» Exercise task
Please rewrite the items from the line with "Task: Select the" up to and including the line with "The width and", replacing "Market Cap" with "Volume" and keeping everything else the same.
* BEGIN Stored data *
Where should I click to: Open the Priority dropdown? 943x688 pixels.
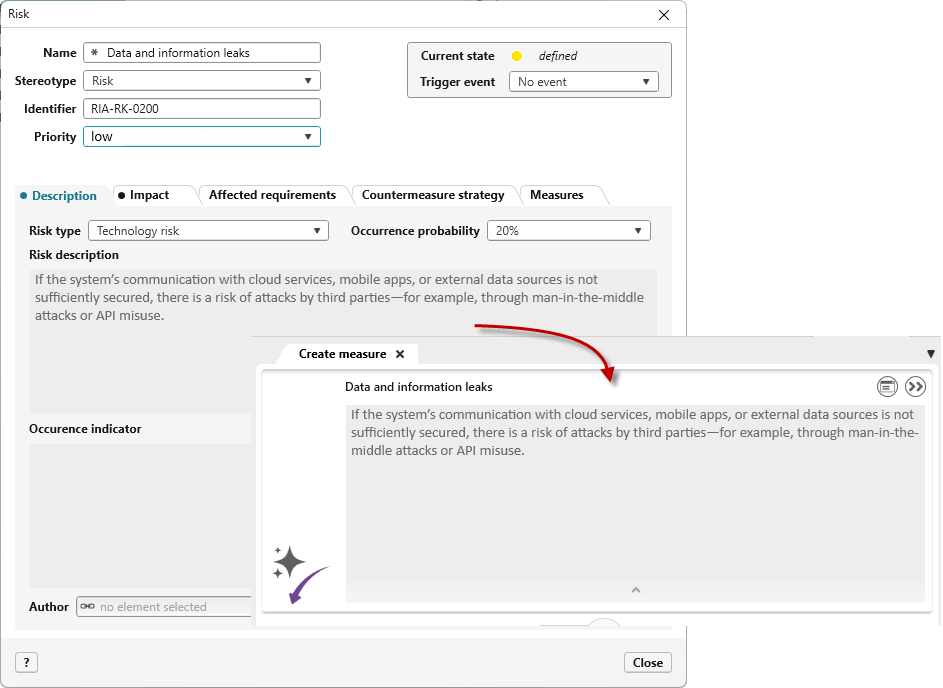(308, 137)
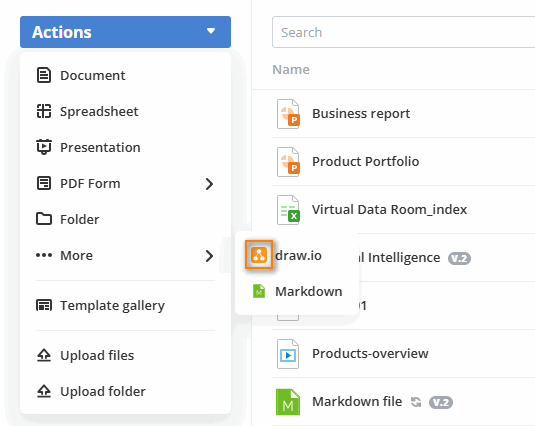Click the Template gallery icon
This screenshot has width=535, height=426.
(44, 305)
* END Stored data *
* BEGIN Stored data *
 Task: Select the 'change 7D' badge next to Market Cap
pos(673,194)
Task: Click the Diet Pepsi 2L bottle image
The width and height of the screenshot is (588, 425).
* END Stored data *
» Exercise result
 Task: Select the 'change 7D' badge next to Volume
pos(673,194)
Task: Click the Diet Pepsi 2L bottle image
The width and height of the screenshot is (588, 425).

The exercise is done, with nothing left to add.